**Activity**
Scan the listing below. Report each line that includes "icon".

**Material provided**
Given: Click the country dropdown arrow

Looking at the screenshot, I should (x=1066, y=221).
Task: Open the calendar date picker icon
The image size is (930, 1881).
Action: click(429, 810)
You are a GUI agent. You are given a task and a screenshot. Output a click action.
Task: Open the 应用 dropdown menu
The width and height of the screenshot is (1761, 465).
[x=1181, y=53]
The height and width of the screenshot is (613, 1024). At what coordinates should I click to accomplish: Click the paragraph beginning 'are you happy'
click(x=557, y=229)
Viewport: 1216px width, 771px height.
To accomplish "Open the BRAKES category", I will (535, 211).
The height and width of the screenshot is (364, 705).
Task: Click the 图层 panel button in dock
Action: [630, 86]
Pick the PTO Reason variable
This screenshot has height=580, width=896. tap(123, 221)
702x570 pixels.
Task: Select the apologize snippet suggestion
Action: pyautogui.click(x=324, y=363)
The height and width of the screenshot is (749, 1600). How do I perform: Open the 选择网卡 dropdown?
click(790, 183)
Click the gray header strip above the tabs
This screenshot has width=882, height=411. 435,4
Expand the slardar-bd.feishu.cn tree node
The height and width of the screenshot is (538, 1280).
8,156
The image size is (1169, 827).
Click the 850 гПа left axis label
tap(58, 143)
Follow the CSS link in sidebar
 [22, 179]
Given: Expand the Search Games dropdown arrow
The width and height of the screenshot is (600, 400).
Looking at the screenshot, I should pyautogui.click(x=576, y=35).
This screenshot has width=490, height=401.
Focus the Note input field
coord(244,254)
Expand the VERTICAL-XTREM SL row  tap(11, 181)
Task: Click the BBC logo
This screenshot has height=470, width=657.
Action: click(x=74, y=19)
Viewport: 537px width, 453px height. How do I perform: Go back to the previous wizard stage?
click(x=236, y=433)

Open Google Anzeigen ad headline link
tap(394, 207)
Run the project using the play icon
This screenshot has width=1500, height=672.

**Completed exercise**
Task: Open the calendar date picker icon
Run the project using the play icon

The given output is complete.